Let's think about the neatness of market discipline.  It seems easy enough to say that there is no such thing in the corporation as the vote of no confidence. Where employees are concerned, that's true enough.  The only cousin of the no confidence vote in corporate for-profit employment is the whistle blower.  Whistle blowing is not at all the same animal.  The key difference is that the whistle blower has nominal formal protection in statutes, but almost always winds up as the victim of an organization-imposed social death.  By contrast, when votes of no confidence succeed, an internal group achieves cohesion against a leader, who becomes a mirror image, at the top of the hierarchy, of the forlorn whistle blower.  Each--the whistle blower and the rejected leader--defies group opinion too openly and eventually pays.  So, employees in corporations simply do not do votes of no confidence.  Workers do not banish the CEO.  That part of the neatness story is true.
Until recently, that would seem to close the discussion about the neat lines of authority in the corporation.  But there are developments.  The development in the neat world of the corporation is the movement to require majority votes in election of directors.  A common form, which shows up in Senator Dodd's financial reform bill, requires that, in uncontested elections, a director must receive a majority of votes cast or else tender his/her resignation.  The board may reject the resignation but must disclose reasons for rejecting it.  The vote, as is said of votes of no confidence, does not create an automatic removal.  Rather, it places a burden on the board to act on the basis of supportable reasons, not merely assertion of formal authority.  A little messiness comes to the corporation. 

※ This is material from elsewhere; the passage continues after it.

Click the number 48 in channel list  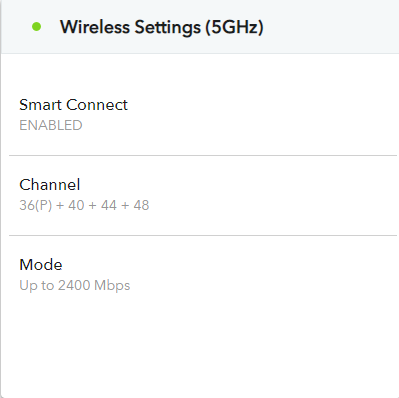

The messiness is altered through the adoption by corporations of procedures, but pressure on the board to dismiss directors who had run uncontested emerged as "just vote no" campaigns.  So the majority vote movement arose from improvisation by shareholder groups with a limited role in the formalistic organizational governance.  
Id.  Mass democracy as a legitimating mechanics of institutional organization continues to grow in strength.  The implications of mass democracy movements in public and economic enterprises find s expression in increasingly more interesting ways. Old hierarchical relationships are tested and at times inverted in a drive to preserve forms of institutional coherence and remap the division of control among critical institutional stakeholders.  That has been as true for corporations, as it has been for  the apparatus of states and the governments of civil society actors.    The growing ease with which governance techniques form the public sector can be transposed to the private sector and vice versa in this regard evidence the continuing weakening of what remains of conceptual walls between these formerly more precisely distinct forms of governance enterprises.  

Yet it does more than that.  Just beneath the surface, as Professor Kuykendall suggests, lurks the whistle blower.  A symbol of governance power, a technique suggested as a foundation for the monitoring and enforcement of internal corporate norms, is revealed here as a technique with substantially negative consequences.  Systems grounded in the cultivation of the whistle blower, from the Sarbanes-Oxley Act to transnational efforts to extract  disclosure through grievance and other whistle blowing related devices, ought to find in what Professor Kuykendall suggests, a caution.